In data structure, Theta notation is a way of expressing the time complexity of an algorithm. It is used to describe the upper and lower bounds of the running time, or in other words, the best-case and worst-case scenarios.

## What is Time Complexity?

Before diving into Theta notation, let’s first understand what time complexity means. In simple terms, time complexity measures the amount of time taken by an algorithm to run as a function of the input size. It helps us analyze how efficient an algorithm is and how it will perform as the input size grows.

## Theta Notation

Theta notation is also known as “Big Theta” notation. It provides a tight bound on the growth rate of an algorithm’s running time. The notation uses Θ (capital theta) to represent it.

To give you a better understanding, let’s break down what each part of Θ notation represents:

**Θ(g(n)):**This represents the set of functions that have both an upper bound and a lower bound which are asymptotically equivalent to g(n). In other words, if an algorithm has a time complexity of Θ(g(n)), it means that its running time grows at the same rate as g(n).**Upper Bound:**The upper bound represents the maximum amount of time an algorithm will take to run for any given input size n. It denotes the worst-case scenario.**Lower Bound:**The lower bound represents the minimum amount of time an algorithm will take to run for any given input size n. It denotes the best-case scenario.

### Examples

To illustrate with examples, let’s consider two sorting algorithms – Bubble Sort and Merge Sort.

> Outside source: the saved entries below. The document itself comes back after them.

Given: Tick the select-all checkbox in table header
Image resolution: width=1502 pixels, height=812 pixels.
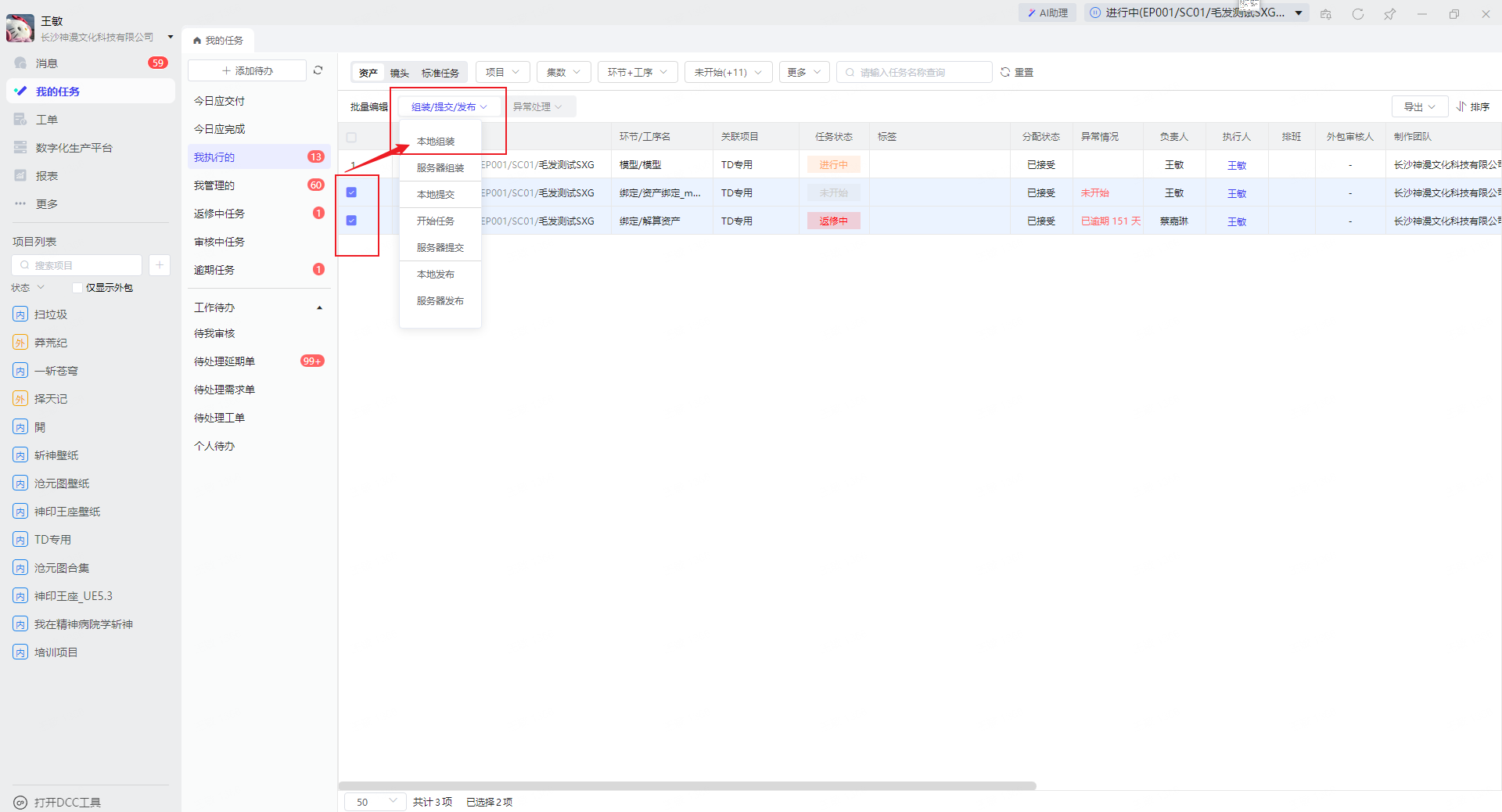Looking at the screenshot, I should pyautogui.click(x=351, y=137).
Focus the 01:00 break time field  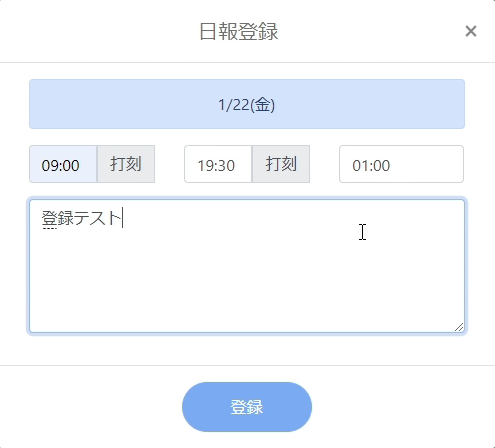click(x=401, y=164)

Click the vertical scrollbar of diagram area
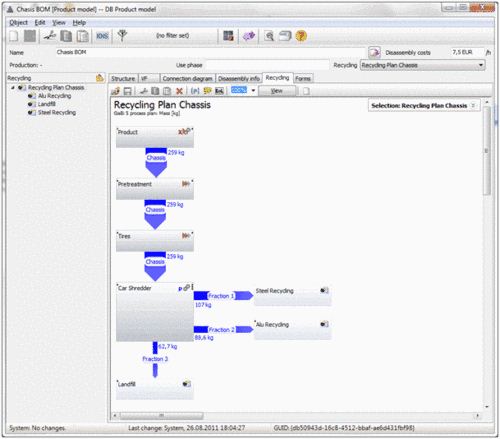(x=487, y=150)
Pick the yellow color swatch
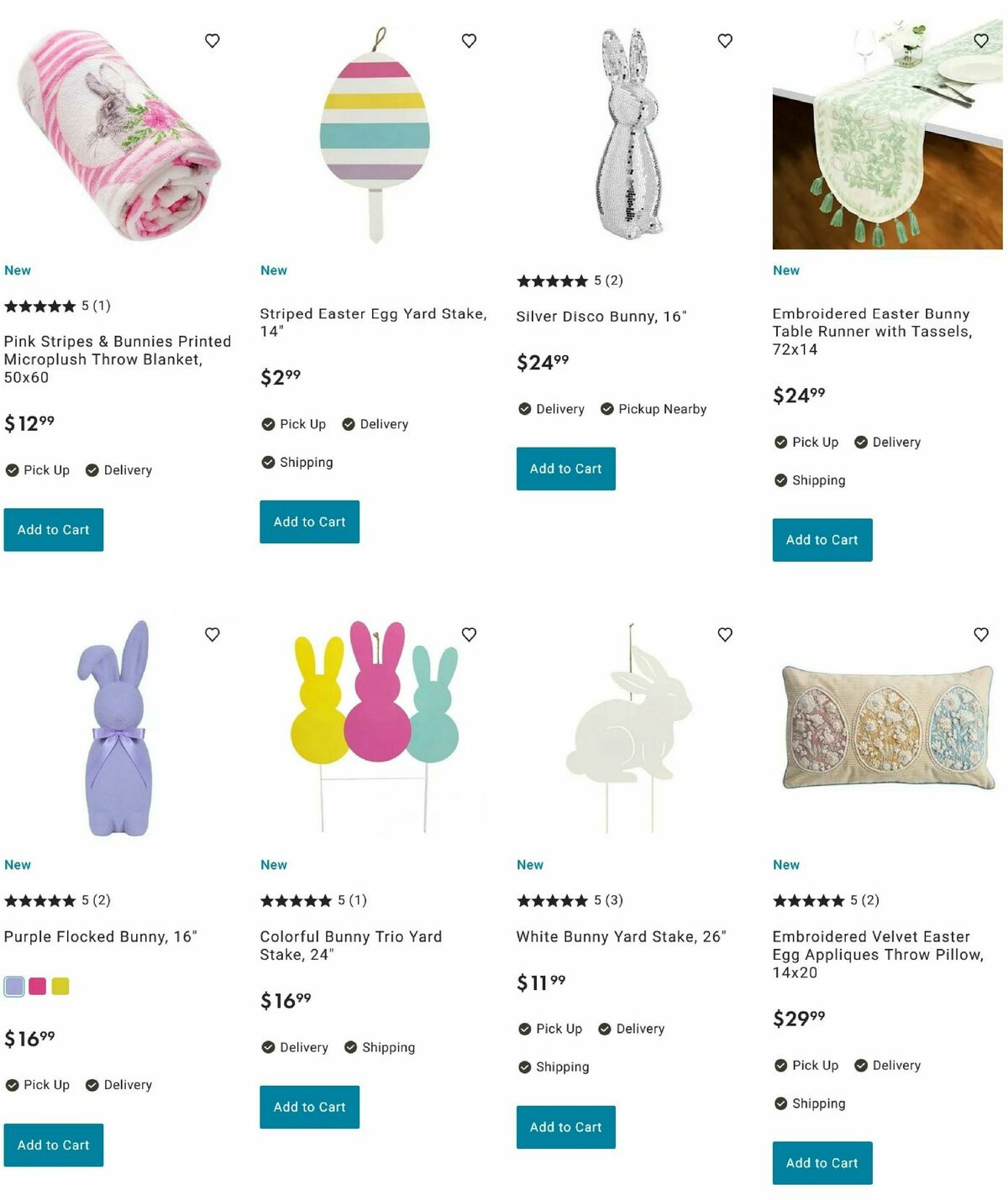The height and width of the screenshot is (1200, 1008). click(x=60, y=986)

Bubble Sort has a time complexity of Θ(n^2). This means that in the worst-case scenario, it will take quadratic time (n^2) to sort an array of size n. Similarly, in the best-case scenario, it will also take quadratic time (n^2).

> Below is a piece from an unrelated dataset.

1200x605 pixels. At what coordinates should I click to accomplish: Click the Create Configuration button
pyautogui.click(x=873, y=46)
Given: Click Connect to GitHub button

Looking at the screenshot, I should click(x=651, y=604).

On the other hand, Merge Sort has a time complexity of Θ(n log n). This means that in the worst-case scenario, it will take linearithmic time (n log n) to sort an array of size n. In the best-case scenario as well, Merge Sort takes the same linearithmic time (n log n).

### Why Use Theta Notation?

Theta notation is useful because it provides a clear and concise way to express the running time of an algorithm without getting into unnecessary details. It focuses on the most significant factors that affect the algorithm’s performance.

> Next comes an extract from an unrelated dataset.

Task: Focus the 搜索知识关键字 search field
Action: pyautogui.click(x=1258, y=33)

By using Theta notation, we can easily compare and analyze different algorithms based on their growth rates. This helps in choosing the most efficient algorithm for a specific problem or optimizing existing algorithms.

### Conclusion

In summary, Theta notation is a powerful tool to describe the time complexity of algorithms. It allows us to understand how an algorithm’s running time grows as the input size increases and provides insights into its best-case and worst-case scenarios. By using Theta notation, we can make informed decisions about algorithm selection and optimization.